## Problem to work on
Transcribe the data below verbatim from the line with "一部取材インタビュー記事有料化のお知らせ (273, 56)" to the line with "ニュース (431, 2330)". Include both of those lines.

*** Input material ***

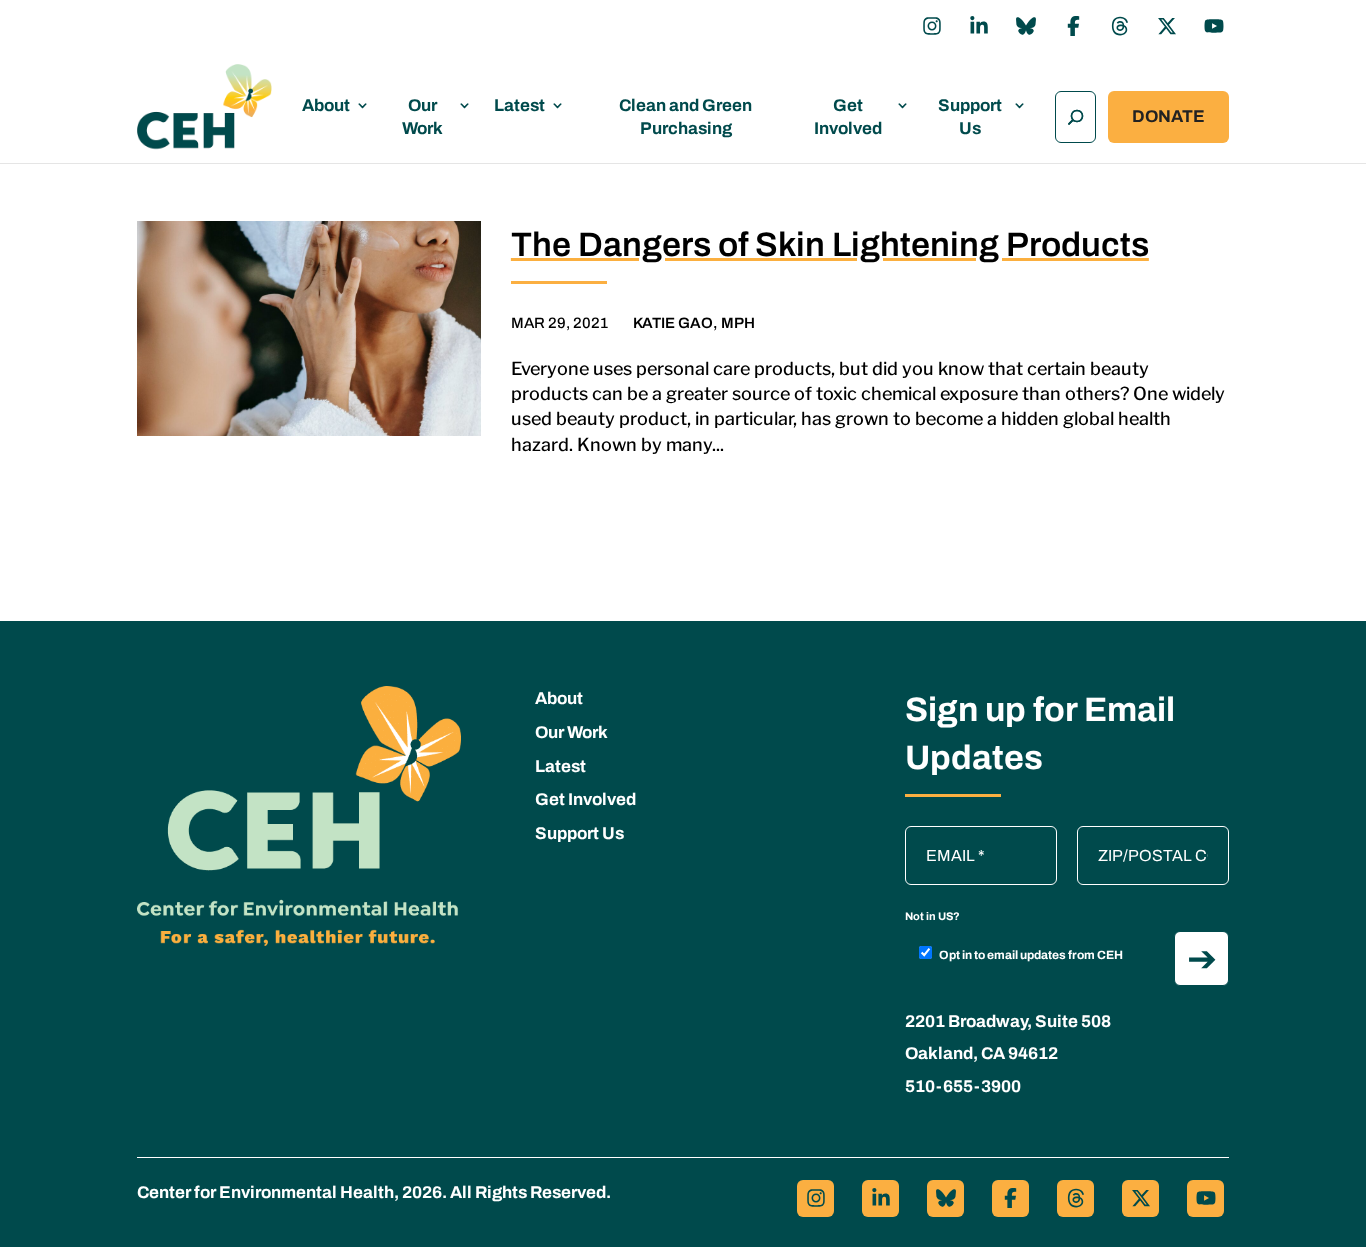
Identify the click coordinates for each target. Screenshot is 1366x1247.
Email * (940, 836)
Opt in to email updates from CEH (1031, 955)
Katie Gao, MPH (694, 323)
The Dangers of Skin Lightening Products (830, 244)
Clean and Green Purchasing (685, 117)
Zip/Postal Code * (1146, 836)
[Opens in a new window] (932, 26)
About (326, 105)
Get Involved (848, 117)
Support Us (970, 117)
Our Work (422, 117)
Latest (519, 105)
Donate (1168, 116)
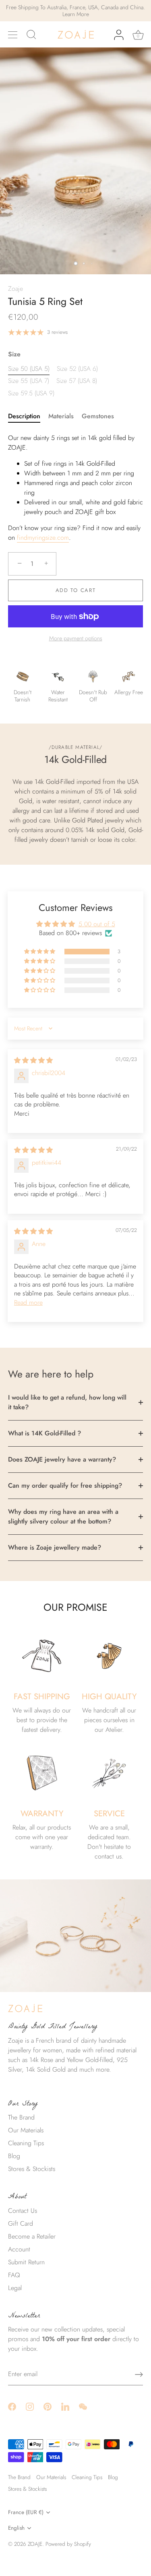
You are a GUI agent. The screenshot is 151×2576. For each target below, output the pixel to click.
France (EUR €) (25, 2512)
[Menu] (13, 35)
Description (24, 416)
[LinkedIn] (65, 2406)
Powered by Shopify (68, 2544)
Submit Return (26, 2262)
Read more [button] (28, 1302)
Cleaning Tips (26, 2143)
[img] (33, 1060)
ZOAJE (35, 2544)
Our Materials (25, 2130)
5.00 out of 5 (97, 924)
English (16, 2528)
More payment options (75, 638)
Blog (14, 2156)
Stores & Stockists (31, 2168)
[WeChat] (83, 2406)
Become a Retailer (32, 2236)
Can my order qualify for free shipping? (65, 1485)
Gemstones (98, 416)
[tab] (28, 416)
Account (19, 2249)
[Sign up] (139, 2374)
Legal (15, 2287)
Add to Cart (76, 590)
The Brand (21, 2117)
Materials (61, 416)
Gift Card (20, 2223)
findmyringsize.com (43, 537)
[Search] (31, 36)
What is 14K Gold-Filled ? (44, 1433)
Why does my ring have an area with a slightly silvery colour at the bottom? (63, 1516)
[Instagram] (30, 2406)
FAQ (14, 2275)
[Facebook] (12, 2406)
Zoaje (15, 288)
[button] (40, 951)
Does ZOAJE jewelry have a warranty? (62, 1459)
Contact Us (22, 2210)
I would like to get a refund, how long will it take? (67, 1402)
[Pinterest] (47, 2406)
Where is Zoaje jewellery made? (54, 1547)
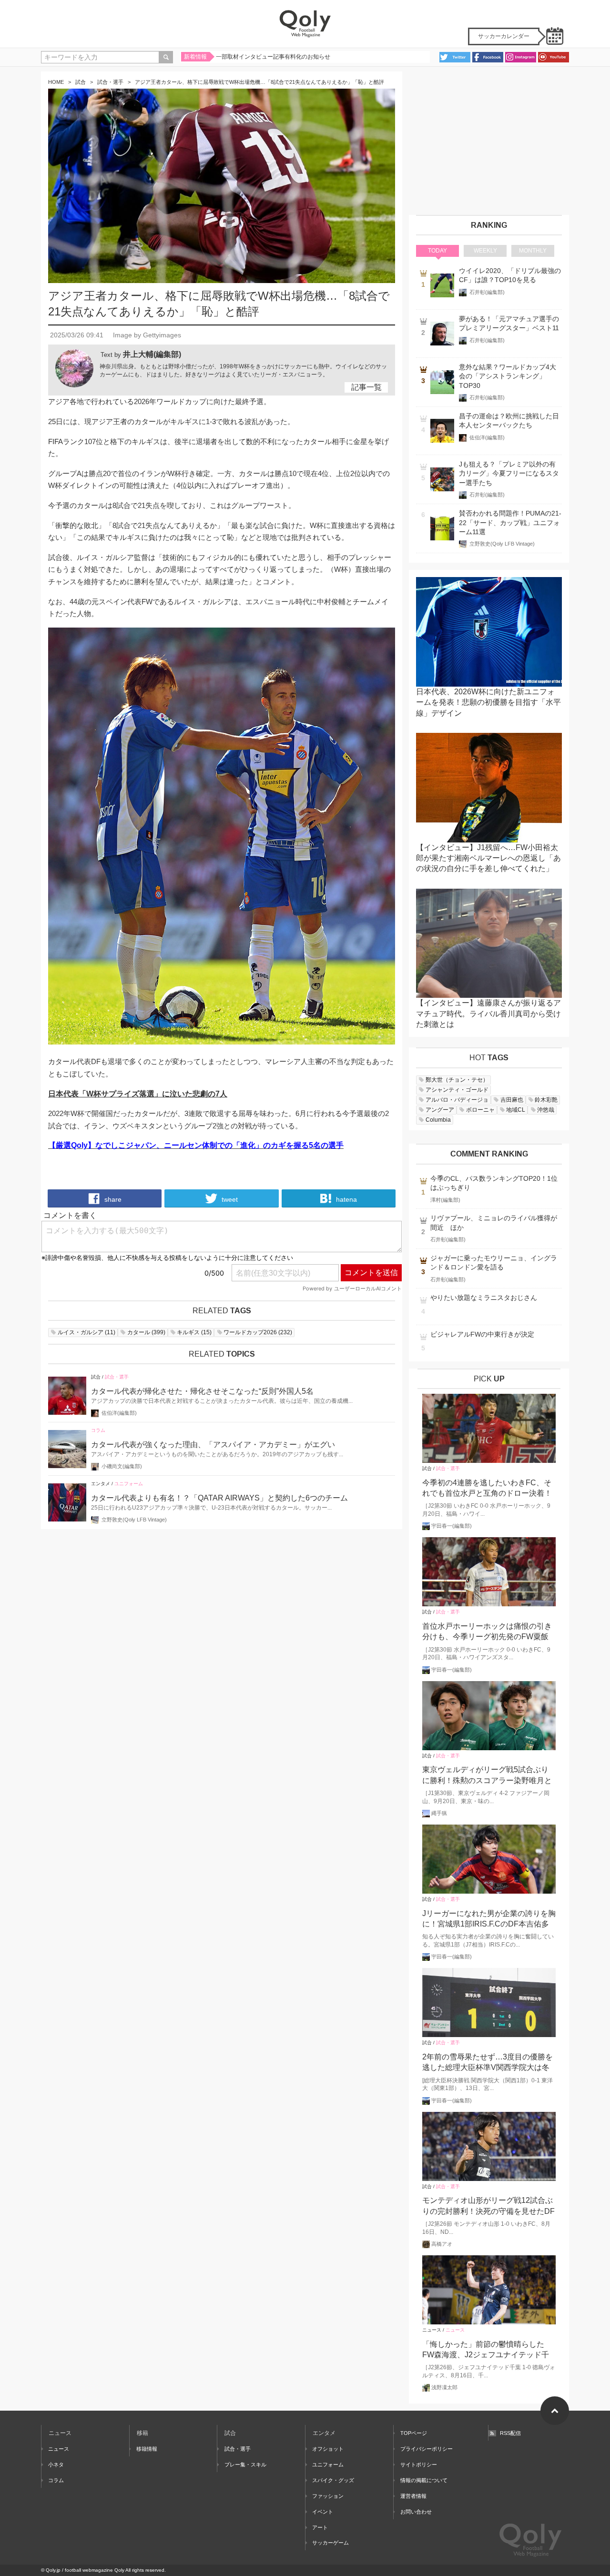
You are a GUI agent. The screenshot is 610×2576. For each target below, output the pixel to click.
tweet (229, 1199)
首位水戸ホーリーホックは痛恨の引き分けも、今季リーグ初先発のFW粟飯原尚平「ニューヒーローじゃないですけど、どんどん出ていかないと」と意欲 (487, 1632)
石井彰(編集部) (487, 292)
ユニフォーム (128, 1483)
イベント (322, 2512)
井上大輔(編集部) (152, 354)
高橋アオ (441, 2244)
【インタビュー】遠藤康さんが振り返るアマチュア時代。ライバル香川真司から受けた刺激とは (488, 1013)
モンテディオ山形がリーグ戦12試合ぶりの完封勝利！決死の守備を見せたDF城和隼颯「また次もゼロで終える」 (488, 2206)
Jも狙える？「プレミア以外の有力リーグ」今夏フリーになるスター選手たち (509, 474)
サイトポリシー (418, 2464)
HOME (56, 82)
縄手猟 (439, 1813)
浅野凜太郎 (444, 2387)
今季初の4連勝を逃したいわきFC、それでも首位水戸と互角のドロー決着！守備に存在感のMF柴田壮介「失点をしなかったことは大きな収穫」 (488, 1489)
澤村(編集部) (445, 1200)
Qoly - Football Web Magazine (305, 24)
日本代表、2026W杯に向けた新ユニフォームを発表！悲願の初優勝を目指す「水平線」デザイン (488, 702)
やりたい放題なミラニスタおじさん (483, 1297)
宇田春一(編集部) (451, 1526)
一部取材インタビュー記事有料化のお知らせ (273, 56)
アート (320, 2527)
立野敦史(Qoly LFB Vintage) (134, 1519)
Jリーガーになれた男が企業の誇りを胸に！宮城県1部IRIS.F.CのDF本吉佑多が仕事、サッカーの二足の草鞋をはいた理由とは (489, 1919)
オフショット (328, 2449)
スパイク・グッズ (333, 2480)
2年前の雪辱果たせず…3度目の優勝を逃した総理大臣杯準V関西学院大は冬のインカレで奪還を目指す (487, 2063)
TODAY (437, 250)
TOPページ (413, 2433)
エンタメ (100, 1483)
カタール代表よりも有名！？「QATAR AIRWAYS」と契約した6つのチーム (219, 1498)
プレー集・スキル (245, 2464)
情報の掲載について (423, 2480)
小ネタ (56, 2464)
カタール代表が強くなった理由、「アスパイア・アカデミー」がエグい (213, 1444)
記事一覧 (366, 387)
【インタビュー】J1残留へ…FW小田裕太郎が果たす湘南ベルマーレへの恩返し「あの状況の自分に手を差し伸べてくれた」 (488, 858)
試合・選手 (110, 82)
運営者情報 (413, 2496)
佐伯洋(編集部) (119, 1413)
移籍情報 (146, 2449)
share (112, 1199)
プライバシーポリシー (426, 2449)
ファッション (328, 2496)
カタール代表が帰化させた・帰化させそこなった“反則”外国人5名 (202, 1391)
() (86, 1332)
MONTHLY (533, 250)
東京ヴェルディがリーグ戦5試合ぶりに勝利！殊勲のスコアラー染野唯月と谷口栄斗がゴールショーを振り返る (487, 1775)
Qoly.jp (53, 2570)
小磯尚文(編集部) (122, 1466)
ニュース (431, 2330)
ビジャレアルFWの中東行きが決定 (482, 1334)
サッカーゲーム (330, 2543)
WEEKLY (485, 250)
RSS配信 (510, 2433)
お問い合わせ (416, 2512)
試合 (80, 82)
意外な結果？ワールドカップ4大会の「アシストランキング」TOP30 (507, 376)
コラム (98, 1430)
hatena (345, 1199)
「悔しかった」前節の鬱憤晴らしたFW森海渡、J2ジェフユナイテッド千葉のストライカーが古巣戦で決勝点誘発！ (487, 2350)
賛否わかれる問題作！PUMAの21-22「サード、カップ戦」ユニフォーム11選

*** End of Input material ***

## Response to the exercise
一部取材インタビュー記事有料化のお知らせ (273, 56)
アート (320, 2527)
立野敦史(Qoly LFB Vintage) (134, 1519)
Jリーガーになれた男が企業の誇りを胸に！宮城県1部IRIS.F.CのDF本吉佑多が仕事、サッカーの二足の草鞋をはいた理由とは (489, 1919)
オフショット (328, 2449)
スパイク・グッズ (333, 2480)
2年前の雪辱果たせず…3度目の優勝を逃した総理大臣杯準V関西学院大は冬のインカレで奪還を目指す (487, 2063)
TODAY (437, 250)
TOPページ (413, 2433)
エンタメ (100, 1483)
カタール代表よりも有名！？「QATAR AIRWAYS」と契約した6つのチーム (219, 1498)
プレー集・スキル (245, 2464)
情報の掲載について (423, 2480)
小ネタ (56, 2464)
カタール代表が強くなった理由、「アスパイア・アカデミー」がエグい (213, 1444)
記事一覧 (366, 387)
【インタビュー】J1残留へ…FW小田裕太郎が果たす湘南ベルマーレへの恩返し「あの状況の自分に手を差し伸べてくれた」 (488, 858)
試合・選手 (110, 82)
運営者情報 (413, 2496)
佐伯洋(編集部) (119, 1413)
移籍情報 (146, 2449)
share (112, 1199)
プライバシーポリシー (426, 2449)
ファッション (328, 2496)
カタール代表が帰化させた・帰化させそこなった“反則”外国人5名 (202, 1391)
() (86, 1332)
MONTHLY (533, 250)
東京ヴェルディがリーグ戦5試合ぶりに勝利！殊勲のスコアラー染野唯月と谷口栄斗がゴールショーを振り返る (487, 1775)
Qoly.jp (53, 2570)
小磯尚文(編集部) (122, 1466)
ニュース (431, 2330)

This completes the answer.